I’ve been working with CrashPlan for about two years now, and I see it mentioned quite a bit on the HomeLab subreddit. I have the “Family” plan, which allows me to add up to 10 computers, and I use and abuse the unlimited backup space like there’s no tomorrow. Whenever I see CrashPlan mentioned, whether it’s a recommendation or a warning, I have yet to see a full write-up of the pros and cons of the system, so I thought I’d put my experience into a post. I don’t mean to advertise for it, nor do I mean to criticize it – I use it, and would recommend it to others, so long as the pros outweigh the cons. If the cons section seems far longer than the pros section, it’s because it’s difficult to say good things about backup software – best case scenario, it backs things up and doesn’t cause any problems – not a particularly riveting subject to write about.
Finally, this is a pretty long post – one that I’ve been working on for a while, and have been adding to whenever things come up. Not that I need to give you permission, but feel free to not read through the whole thing. I’ve provided a “table of contents” to let you skip to the different sections, as some may be relevant to you while others are not.
CrashPlan is damn cheap. With a one-year subscription, I pay only $149.99 for up to 10 computers. That includes my immediate family, significant other, my laptop, my desktop, and my servers. That’s incredibly cheap for the peace-of-mind that your data is always backed up, in real time.
CrashPlan’s backup is unlimited. My desktop has over 3TB on it, and my NAS, which backs up my desktop as well as holds my media files, has another 4TB. In addition, I have a virtualization server, whose VMs are also backed up to CrashPlan. Finally, I have my family’s computers – in total, there’s roughly 8TB on my account, and it didn’t cost me any more money than if I had 8GB, or 80TB. Backup space is unlimited. That being said, CrashPlan does appear to limit your upload speed – but more on that later
The basics of CrashPlan are dead simple – install it, log in, and your stuff starts backing up. That’s it. You’ll get an email weekly by default that shows you the percentage of files backed up on the various computers on your account. It’s lovely. When someone calls me because they accidentally deleted a file, I can simply log in to the website and restore a file from their computer, and email it to them or put it in DropBox. I’d write more about how easy it is, but there’s really very little to write – for the most part, the basics just work.

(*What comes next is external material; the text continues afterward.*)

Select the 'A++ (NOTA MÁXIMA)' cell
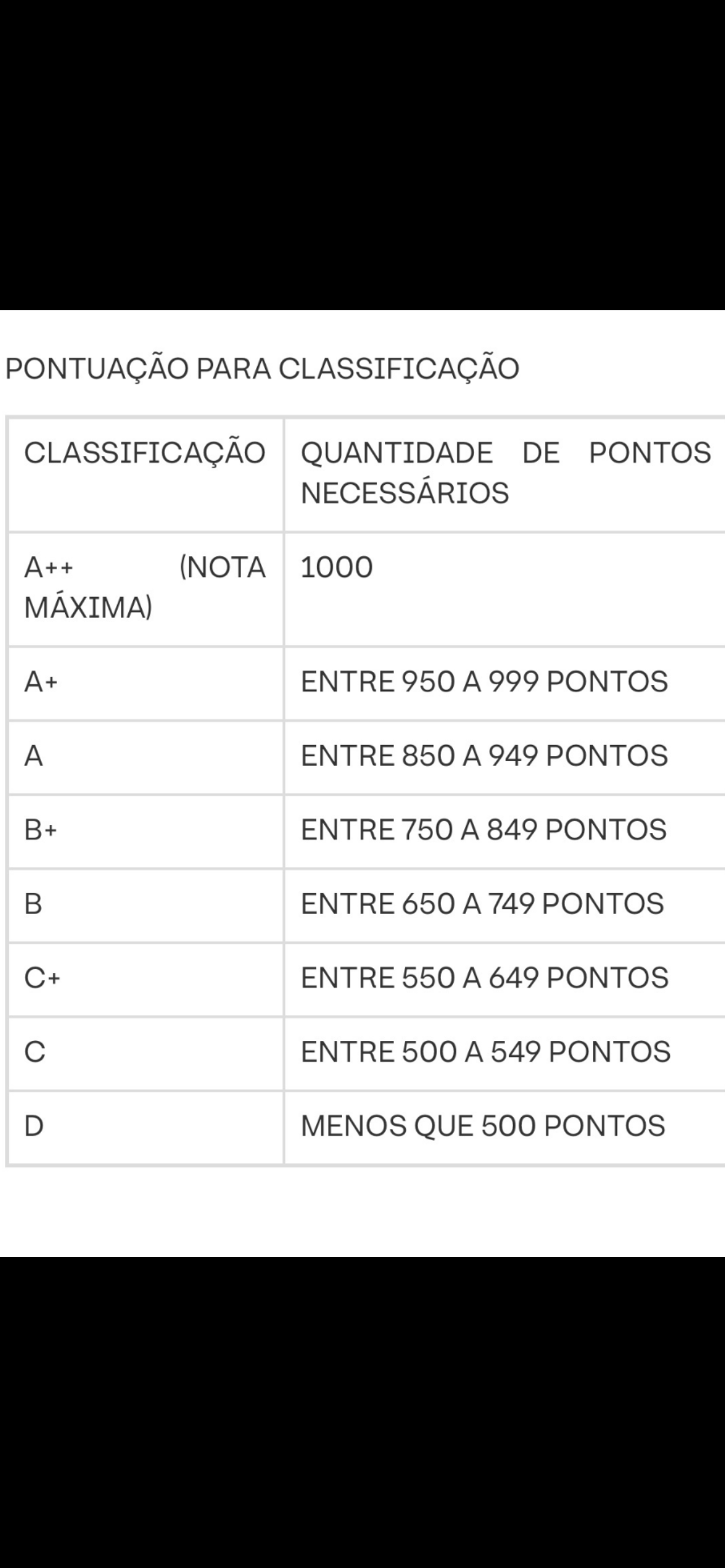 pos(144,588)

Deduplication Is Per Installation
I have a desktop with a ton of media files on it – all my family’s pictures, all of our home videos (converted from VHS), all of the multimedia projects I’ve worked on over the years, etc. Sometimes my data is a ton of smaller files, like pictures, but sometimes it’s a ton of gigantic files, like 20-minute uncompressed videos from my DSLR. In any case, deduplication is a great feature in case I have more than one copy of a large file, or large group of files, on my computer – but I rarely do. Having multiple copies of the same large file on one computer is a waste of space.

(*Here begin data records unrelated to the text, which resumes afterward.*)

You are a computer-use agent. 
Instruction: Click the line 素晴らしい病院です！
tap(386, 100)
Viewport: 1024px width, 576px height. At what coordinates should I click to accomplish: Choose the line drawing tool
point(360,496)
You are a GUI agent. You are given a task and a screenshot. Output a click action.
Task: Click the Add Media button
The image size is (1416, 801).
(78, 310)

However, I make backups religiously – using CrashPlan, of course, but I also have a Synology NAS where I keep copies of all of my data. The problem, though, is that even though all of that data has already been uploaded to CrashPlan, it needs to be uploaded again from my NAS. If I make a 5GB movie and copy it to my desktop, then copy a backup to my NAS, 10GB has to be uploaded to CrashPlan. Although deduplication is run per-computer, it is not run across the entire account. In fairness to CrashPlan, it may be a security concern if they run the deduplication accross your entire account, depending on how they encrypt your files. Furthermore, it would be extremely difficult for them to run deduplication for every file accross the roughly 8TB of data that’s been uploaded across the 10 computers on my account – and if they ran it on my computers, it would be an even bigger strain (and take even more RAM). But still, it would be a nice option.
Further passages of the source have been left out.